HIRA-induced S-phase arrest is overridden by the histone mRNA-stabilizing protein, SLBP. (a) U2OS cells were transiently transected with pcDNA3 (lanes 1 and 9) or pcDNA3 HA-HIRA WT (lanes 2 to 8) in the absence or presence of pcDNA3 HA-SLBP (0.01, 0.1, 0.25, 0.5, 1, or 3 μg [triangle]) together with pCMV-CD19. Total-cell lysates were prepared and Western blotted with antibodies to SLBP or HA-HIRA. (b) Same as panel a except that the cell cycle distribution of CD19⁺ cells was determined. (c) RNA was prepared from transfected CD19⁺ cells and Northern blotted to determine abundance of histone H2B. (d) U2OS cells were transiently transfected with pcDNA3 or pcDNA3 HA-HIRA WT in the absence or presence of pcDNA3 HA-SLBP (3, 8, or 18 μg [triangle]) together with pCMV-CD19. The cells were arrested in G₁ phase with mimosine and then released into S phase.
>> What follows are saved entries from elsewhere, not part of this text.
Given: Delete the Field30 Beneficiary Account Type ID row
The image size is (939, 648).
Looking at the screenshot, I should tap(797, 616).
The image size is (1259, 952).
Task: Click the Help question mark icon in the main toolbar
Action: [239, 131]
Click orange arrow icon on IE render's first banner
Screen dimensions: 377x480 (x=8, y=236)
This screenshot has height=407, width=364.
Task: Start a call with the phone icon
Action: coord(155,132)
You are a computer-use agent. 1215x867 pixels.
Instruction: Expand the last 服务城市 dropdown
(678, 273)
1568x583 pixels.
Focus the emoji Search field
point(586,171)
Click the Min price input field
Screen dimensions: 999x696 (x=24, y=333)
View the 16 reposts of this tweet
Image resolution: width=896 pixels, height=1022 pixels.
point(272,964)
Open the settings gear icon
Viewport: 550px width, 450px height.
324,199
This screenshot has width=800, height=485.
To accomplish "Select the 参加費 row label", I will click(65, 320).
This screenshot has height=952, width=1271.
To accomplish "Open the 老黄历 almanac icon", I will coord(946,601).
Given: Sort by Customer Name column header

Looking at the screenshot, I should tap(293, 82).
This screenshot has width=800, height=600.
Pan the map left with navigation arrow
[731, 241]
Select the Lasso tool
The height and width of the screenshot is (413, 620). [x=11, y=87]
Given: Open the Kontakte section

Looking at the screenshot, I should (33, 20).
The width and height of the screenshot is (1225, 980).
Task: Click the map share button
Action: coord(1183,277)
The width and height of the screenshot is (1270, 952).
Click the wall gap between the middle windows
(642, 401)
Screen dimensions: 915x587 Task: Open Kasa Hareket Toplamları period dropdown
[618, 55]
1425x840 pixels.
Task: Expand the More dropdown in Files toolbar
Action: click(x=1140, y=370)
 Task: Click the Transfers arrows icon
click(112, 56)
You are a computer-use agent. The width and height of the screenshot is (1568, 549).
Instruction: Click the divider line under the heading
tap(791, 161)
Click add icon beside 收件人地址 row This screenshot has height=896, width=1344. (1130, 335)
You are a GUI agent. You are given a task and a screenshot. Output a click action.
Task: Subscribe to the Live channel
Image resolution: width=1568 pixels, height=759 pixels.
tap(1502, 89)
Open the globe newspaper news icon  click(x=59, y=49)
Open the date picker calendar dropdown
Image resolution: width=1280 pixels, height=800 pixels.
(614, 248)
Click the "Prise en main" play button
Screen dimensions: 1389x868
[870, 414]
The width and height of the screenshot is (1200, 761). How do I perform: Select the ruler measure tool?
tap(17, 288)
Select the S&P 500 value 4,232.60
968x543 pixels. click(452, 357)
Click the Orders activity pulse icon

The cell cycle distribution of the CD19⁺ cells was determined 12 h after release. (e) Cell lysates from panel d were Western blotted with anti-HA antibodies.

FIG. 7.

Override of HIRA-induced S-phase arrest by SLBP requires binding of SLBP to 3′ UTR of histone mRNA. (a) U2OS cells were transiently transfected with pcDNA3 or pcDNA3 HA-HIRA WT in the absence or presence of pcDNA3 HA-SLBP WT, pcDNA3 HA-SLBP RR/KK, or pcDNA3 HA-SLBP QKQ (0.2 or 1 μg [triangles]) together with pCMV-CD19. Cells were harvested, and the cell cycle distribution was determined by FACS. (b) Lysates were Western blotted with antibodies to HA.

FIG. 8.

HIRA-induced S-phase arrest is independent of changes in cyclin/cdk2 activity. (a) U2OS cells were transiently transfected with pcDNA3 (lane 1), pcDNA3 encoding the indicated HIRA deletion mutants (lanes 2 to 4), or pRC-CMVp21cip1 (lane 5) together with pCMV-CD19. The transfected CD19⁺ cells were collected, and lysates were prepared and Western blotted with anti-PCNA, anti-cyclin A, and anti-cdk2 as indicated. (b) Same as panel a except lysates were used to assay cdk2, cyclin A, and cyclin E by immunoprecipitation-kinase assay. (c) Same as panel a except cell lysates were Western blotted with anti-pRB.

FIG. 9.

HU-induced histone mRNA repression is independent of changes in cyclin/cdk2 activity. (a) U2OS cells were treated with 2 mM HU for 0, 2, or 22 h as indicated and then harvested and processed for FACS analysis to determine the cell cycle distribution of the cells. (b) Cells were treated as in panel a, and total cellular RNA was prepared and Northern blotted to determine the abundances of the histone H2B and GAPDH mRNAs. (c) Cells were treated as in panel a, lysates were prepared and processed for immunoprecipitation-kinase assay with antibodies to cyclin E (HE111; top), cyclin A (C160; middle), and cdk2 (M2; bottom) as indicated. In each case, lane 1 is derived from extract immunoprecipitated with an appropriate negative-control antibody (mouse 9E10 for HE111 and C160 and purified rabbit anti-mouse polyclonal for M2).